* WHAT IS NEEDED
Print, word for word, the part of the rows that opens with the line containing "Task: Click ParagonNet" and closes with the last of the rows, and leave the pictures out of your answer.

=======

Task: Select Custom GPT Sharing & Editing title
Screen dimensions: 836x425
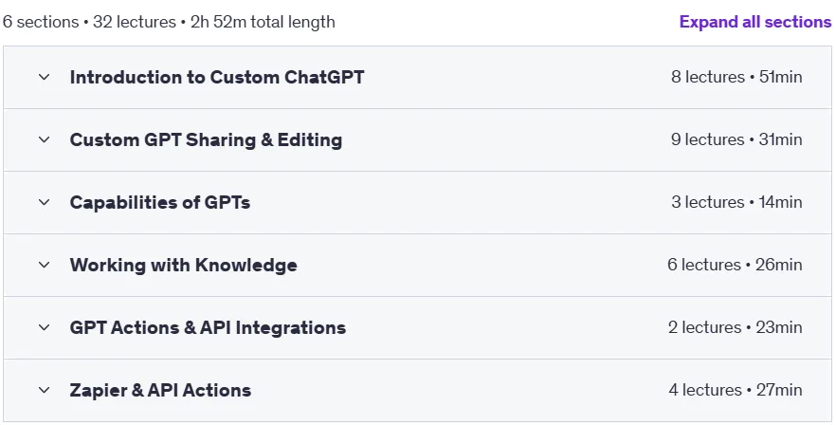Action: point(206,139)

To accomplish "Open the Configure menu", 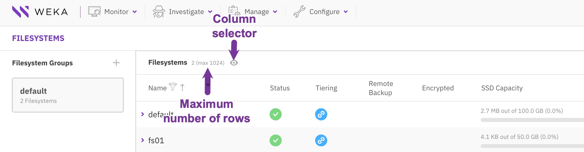I will pos(324,12).
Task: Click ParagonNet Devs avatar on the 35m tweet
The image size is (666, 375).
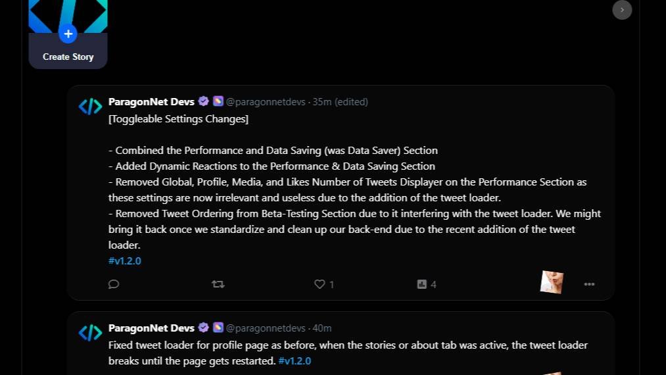Action: (90, 106)
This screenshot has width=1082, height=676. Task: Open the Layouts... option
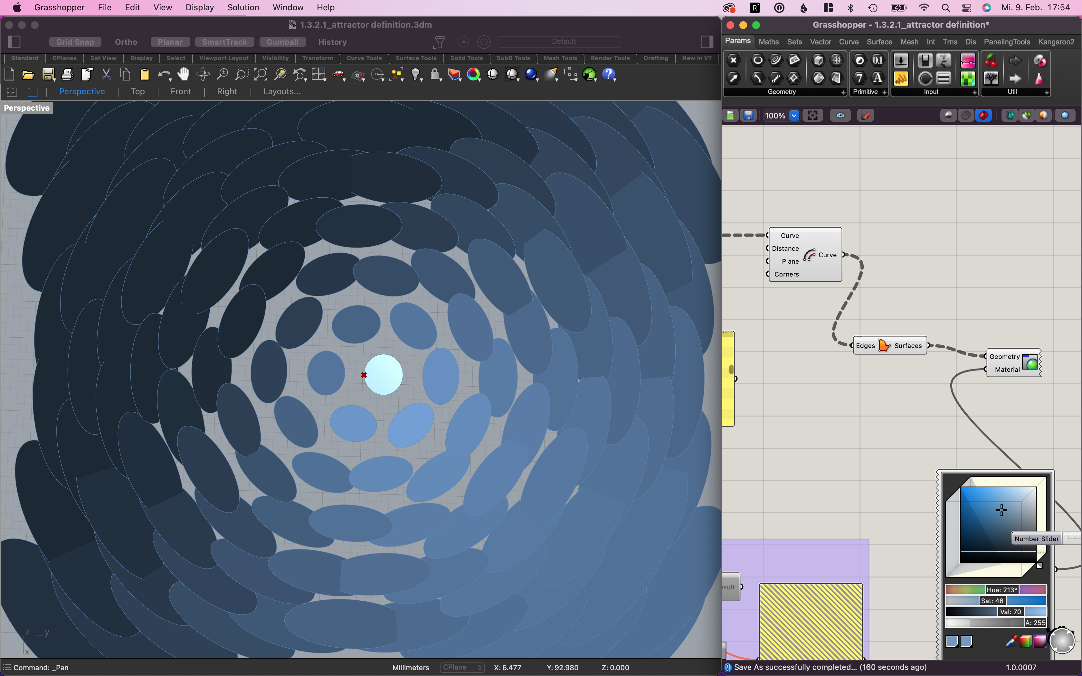pos(282,92)
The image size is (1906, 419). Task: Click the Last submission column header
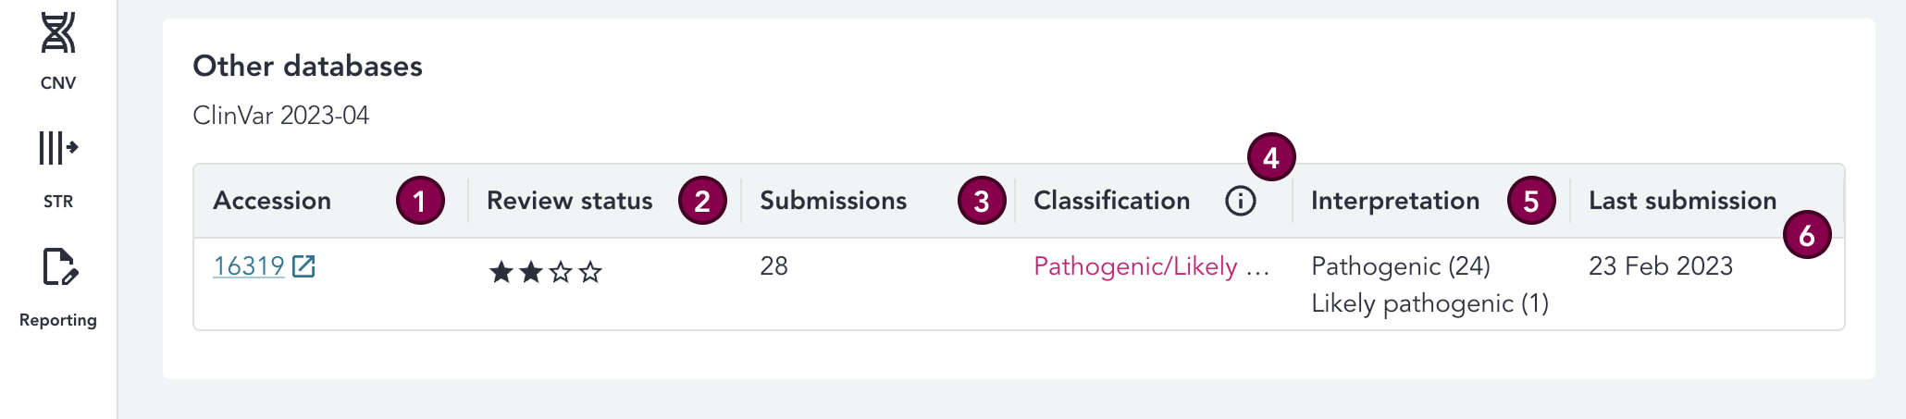(1682, 201)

=======

* RESPONSE TO THE TASK
Task: Click ParagonNet Devs avatar on the 35m tweet
The image size is (666, 375).
Action: (90, 106)
This screenshot has width=1082, height=676. Task: Open the Layouts... option
pos(282,92)
The image size is (1906, 419). Task: Click the Last submission column header
(1682, 201)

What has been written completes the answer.